On Tuesday, the Canadian Embassy in Berlin showed off the 1837 painting, which was recently recovered with the help of Cologne auction house Van Ham Fine Art Auctions.
A consigner had put the artwork up for sale, but after some research, officials discovered that the painting was among the estimated 400 pieces Stern lost to the Nazi regime before he fled Germany. The seller negotiated the return of the painting to the Stern estate.
Stern, a noted art collector who died in 1987, was a German Jew who was forced by the Nazis to sell or relinquish hundreds of European masterpieces from his collection in the late 1930s. He never received the revenue from the sales and eventually fled the country.
Stern left his estate to Montreal's Concordia and McGill universities as well as Hebrew University in Jerusalem. The three schools formed the Max Stern Art Restitution Project to recover his plundered collection.
The Achenbach painting is the 11th Nazi-looted artwork of Stern's that the group has recovered.

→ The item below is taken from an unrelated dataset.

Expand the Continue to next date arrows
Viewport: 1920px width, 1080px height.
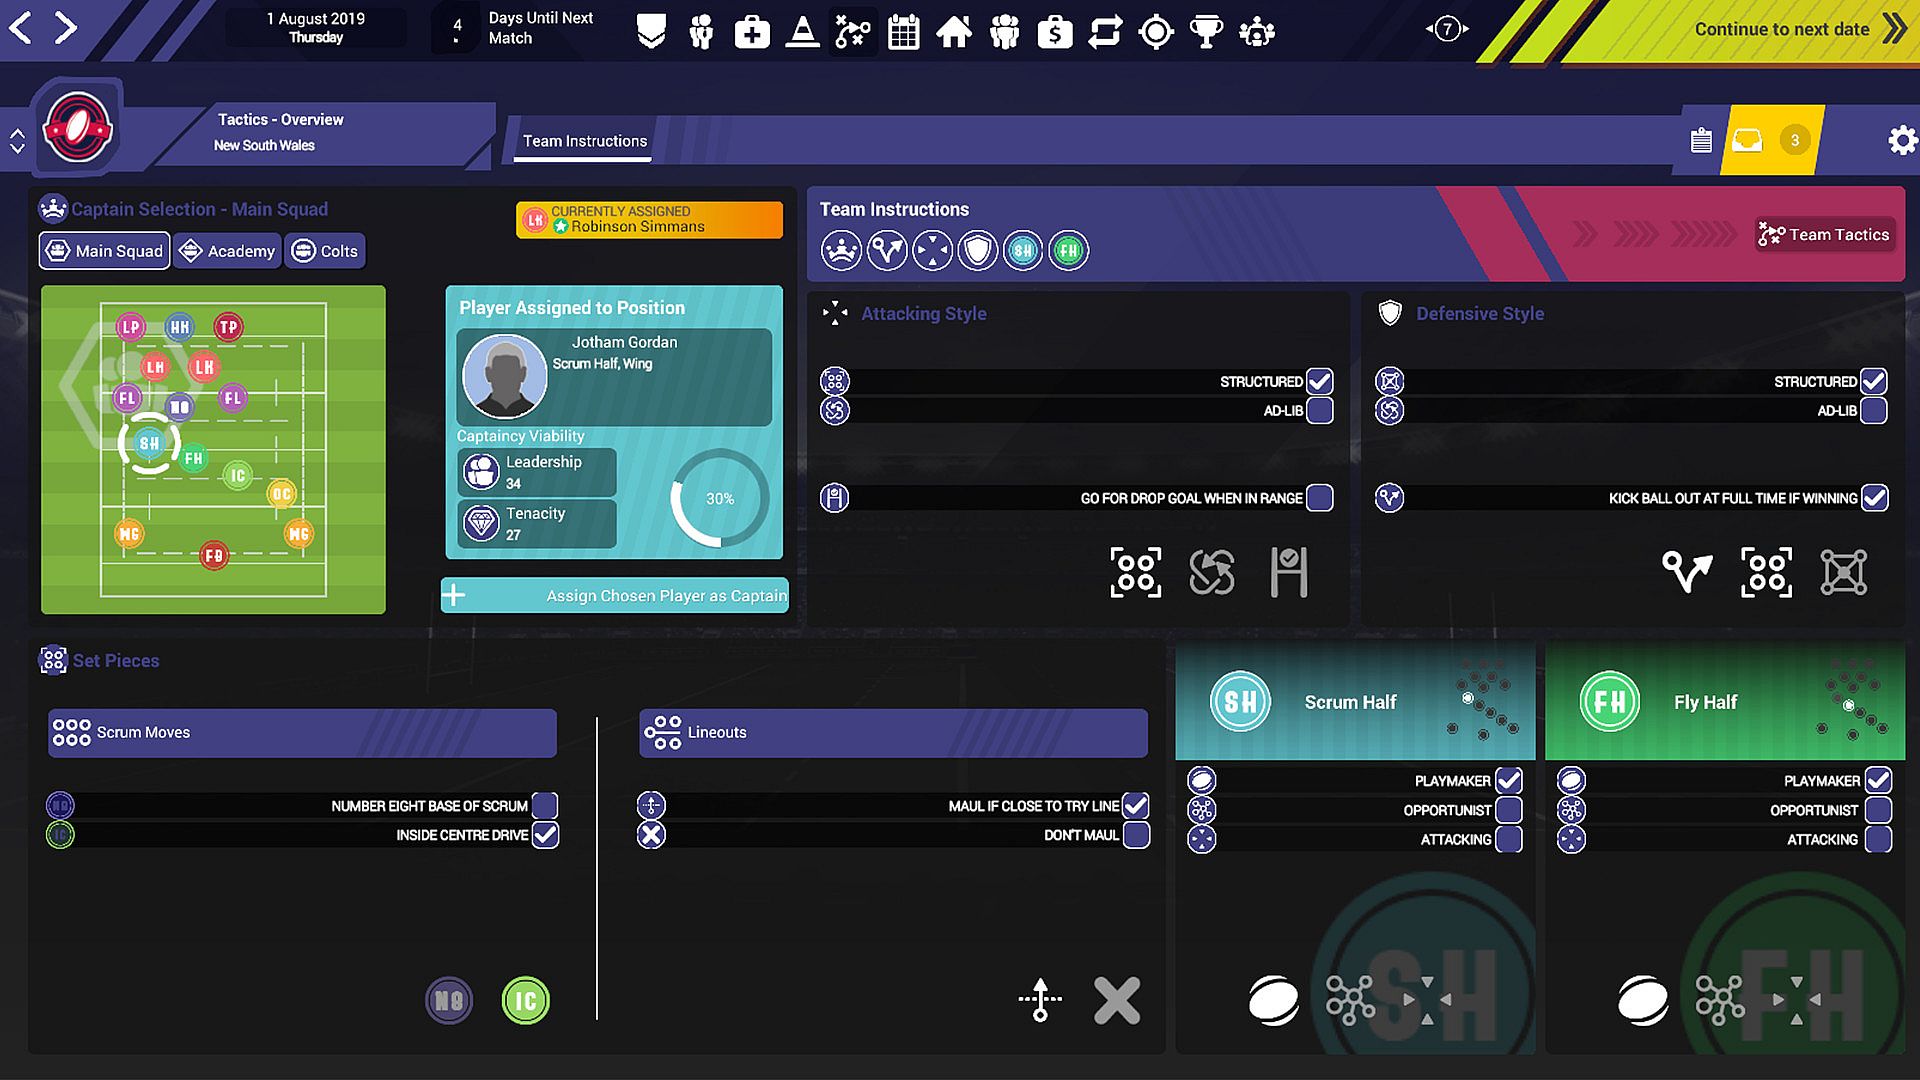1894,29
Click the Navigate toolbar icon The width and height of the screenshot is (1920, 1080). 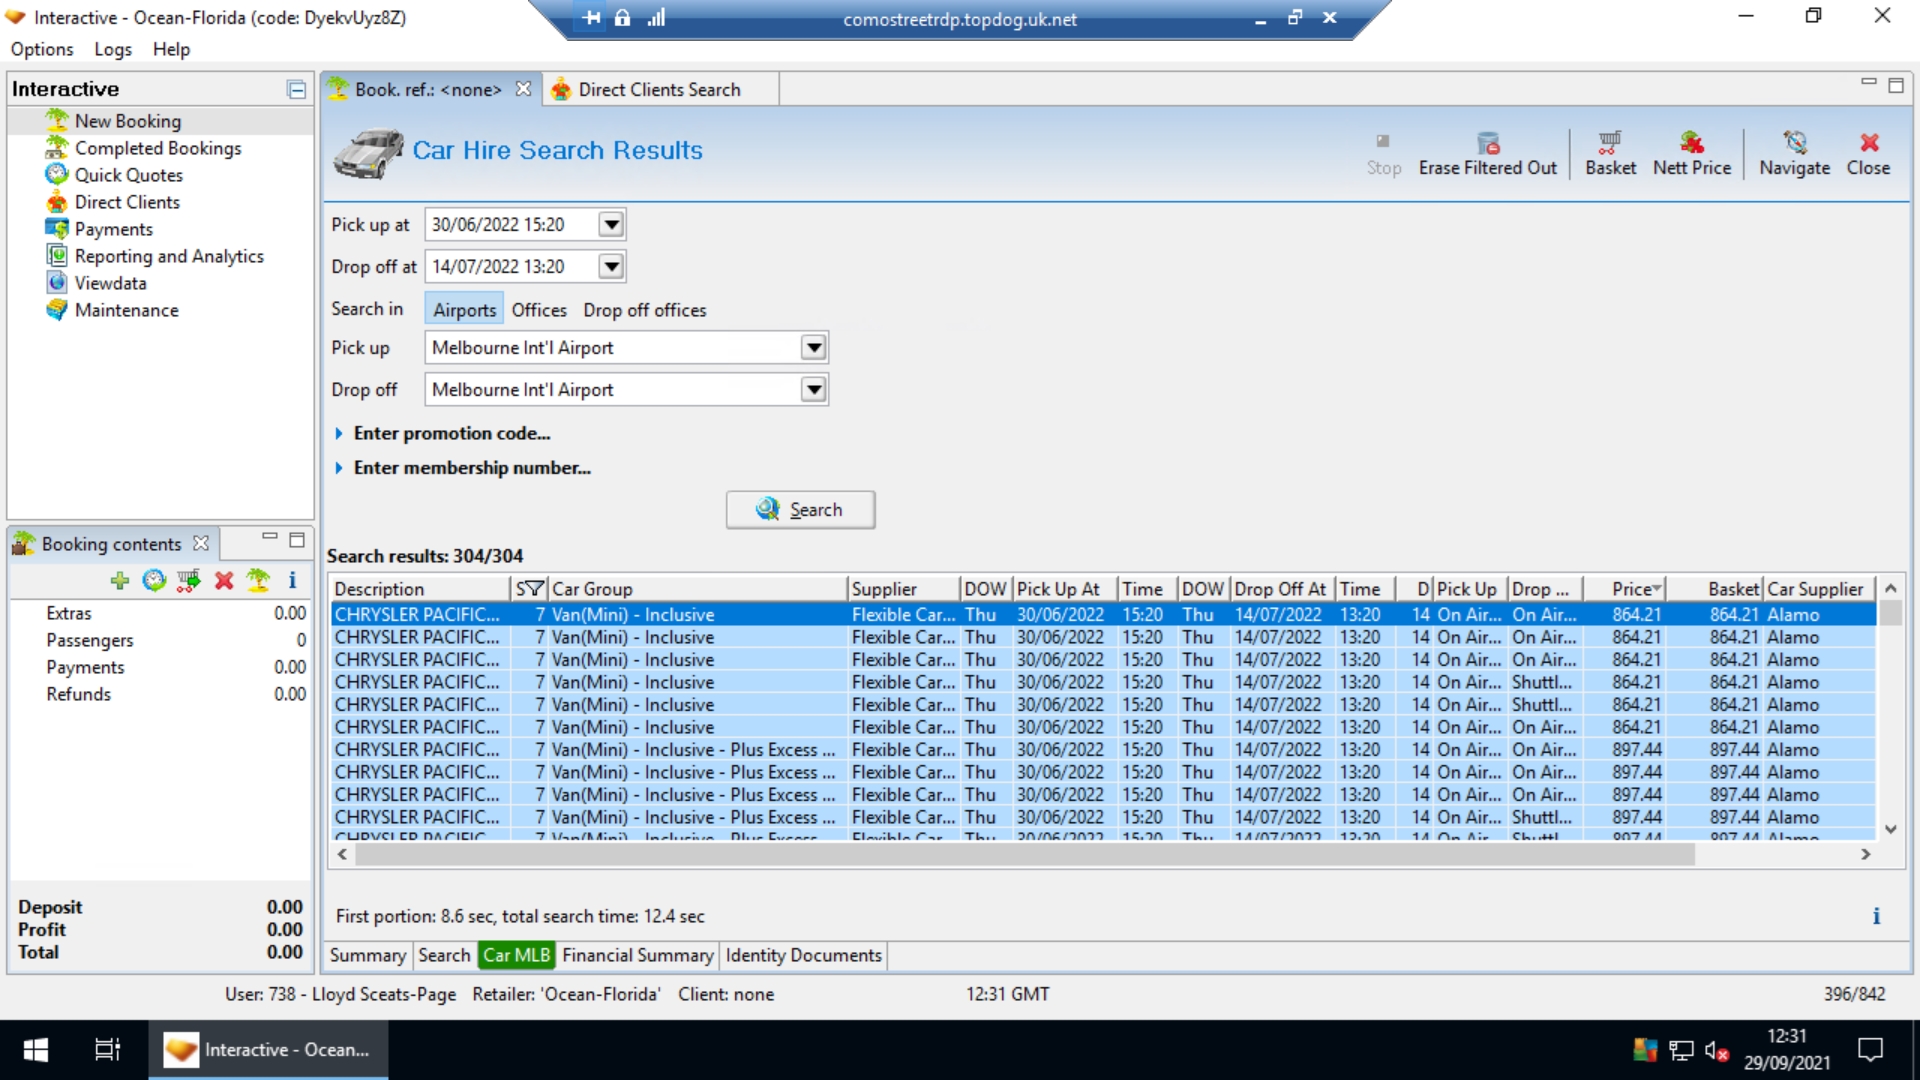pyautogui.click(x=1794, y=153)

According to a German media report, another seller who had consigned a pair of paintings that also had belonged to Stern refused to negotiate. Van Ham staffers removed those works from the sale and returned them to the individual.
Over the past decade, museums, galleries and auction houses worldwide have slowly opened up to returning Nazi-looted art to rightful heirs. However, when the disputed artworks are in private hands and turn up for auction, heirs must sometimes resort to lawsuits and mediation with current owners for their return.